딥러닝/컴퓨터비전

[컴퓨터비전] 기초부터 시작하는 CLIP (Pytorch 구현)

johyeongseob 2025. 6. 26. 17:16

📌 이 글에 대하여
이 게시글은 Kaggle의 Moein Shariatnia 님이 작성한 원문 글을 한국어로 번역한 것입니다.
원문은 Apache License 2.0 하에 공개되었으며, 이 블로그 역시 해당 라이선스를 따릅니다.

원문 저자:Moein Shariatnia
원문 위치: Kaggle Notebook
라이선스: Apache License 2.0 전문 보기

본 번역은 비상업적/교육적 목적이며, 원문 저자의 저작권과 라이선스를 존중합니다.

코드: https://github.com/johyeongseob/from-scratch-ai
데이터셋: https://www.kaggle.com/datasets/hsankesara/flickr-image-dataset


라이브러리 설치

conda create -n clip-env python=3.10
pip install torch==2.1.0 torchvision==0.16.0 torchaudio==2.1.0 --index-url https://download.pytorch.org/whl/cu121
pip install timm
pip install transformers==4.30.2

소개

2021년 1월 OpenAICLIP을 발표했습니다. 이 multi-modality model은 textsimages를 연결합니다. 이번 포스팅에서는 Pytorch로 구현한 CLIP을 구현해봅니다. 

What does CLIP do?

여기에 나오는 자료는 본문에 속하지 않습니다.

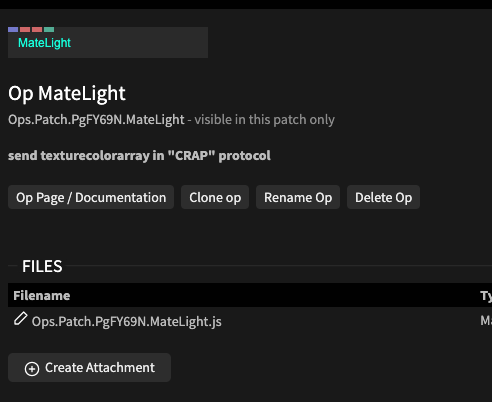Select the blue input port on MateLight op
This screenshot has height=402, width=492.
tap(13, 29)
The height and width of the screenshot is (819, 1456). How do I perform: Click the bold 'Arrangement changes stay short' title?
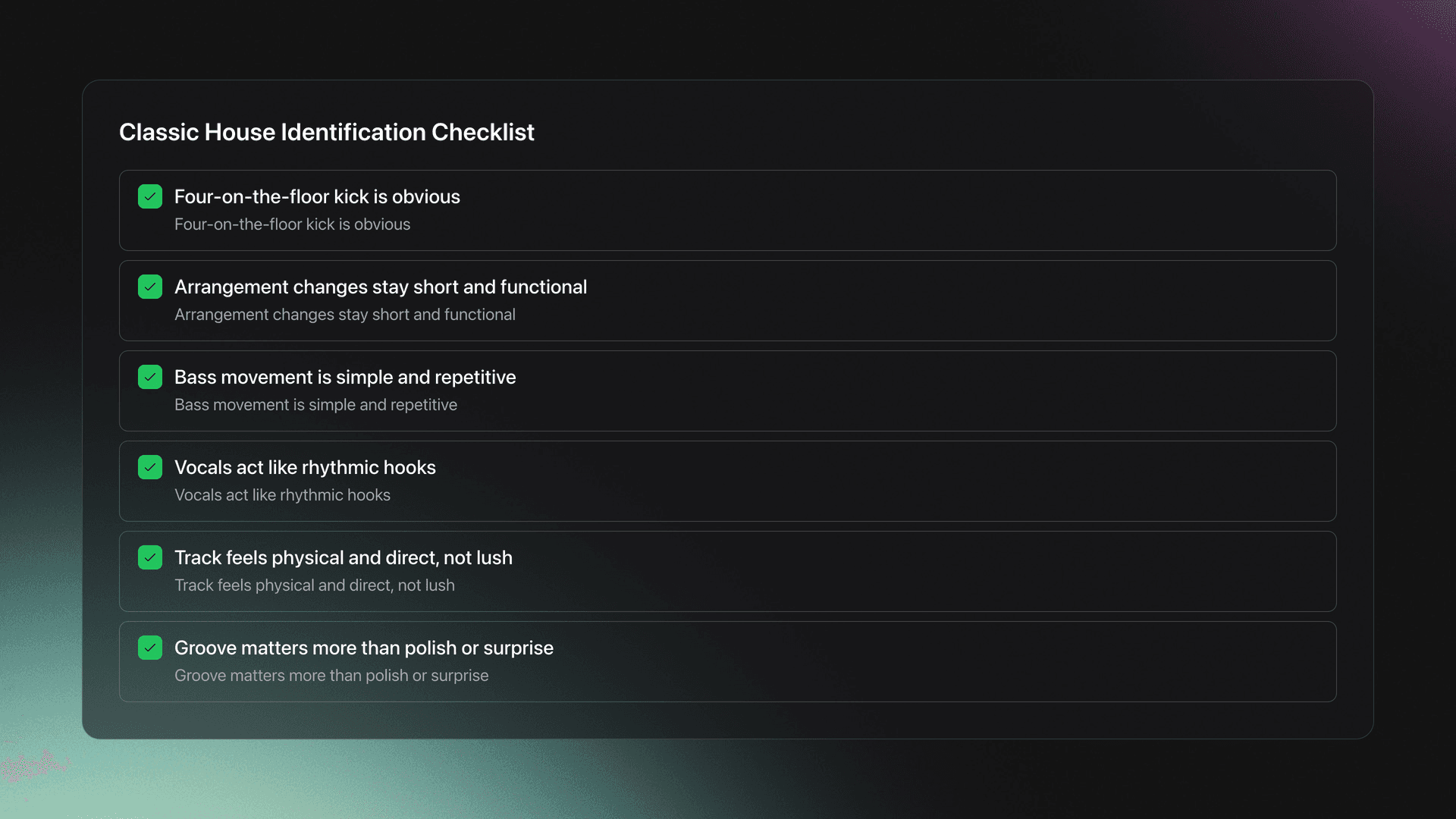381,287

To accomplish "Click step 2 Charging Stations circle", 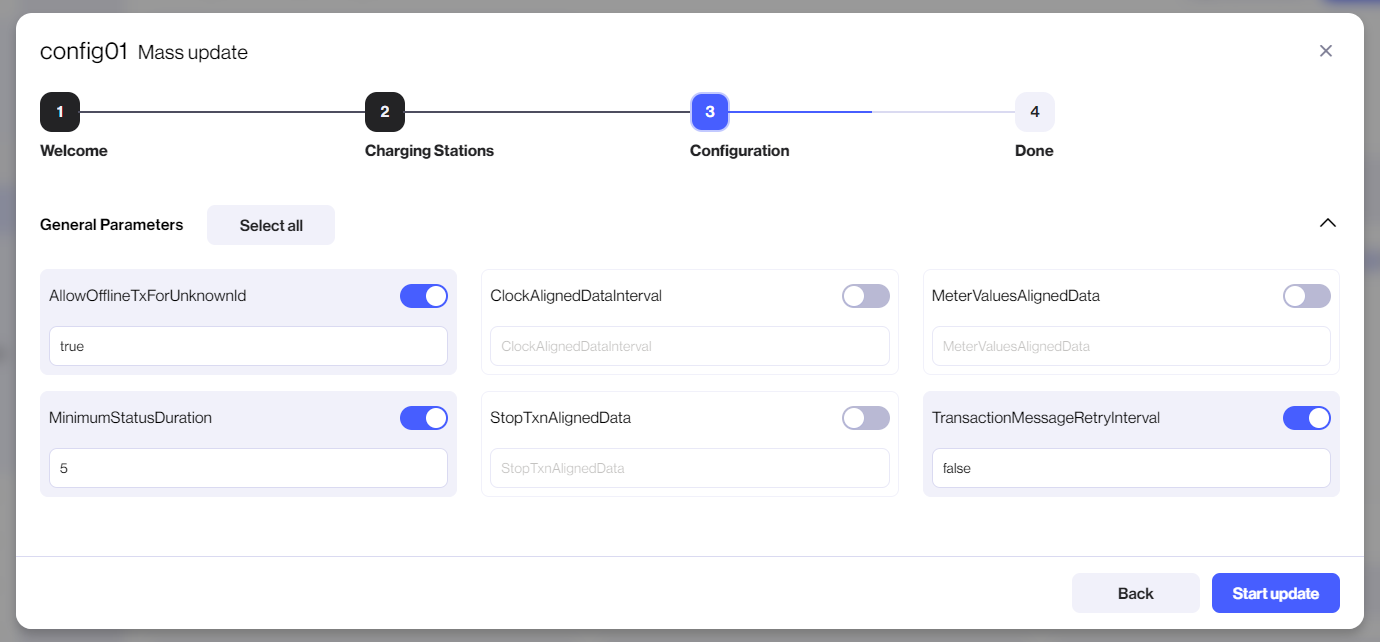I will point(385,112).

Why is it fun?

Learning Transferable Visual Models From Natural Language Supervision 논문에서 OpenAI는 CLIP, Contrastive Language-Image Pre-training, 이라는 모델을 소개합니다. 모델은 문장과 문장이 설명하는 이미지의 관계를 학습합니다. 모델은 학습 시, 입력 문장에 대해 문장과 가장 관련성이 높은 이미지를 검색할 수 있습니다. 훈련을 마친 CLIP은 ImageNet에 대한 classification에서 SOTA를 달성하였습니다.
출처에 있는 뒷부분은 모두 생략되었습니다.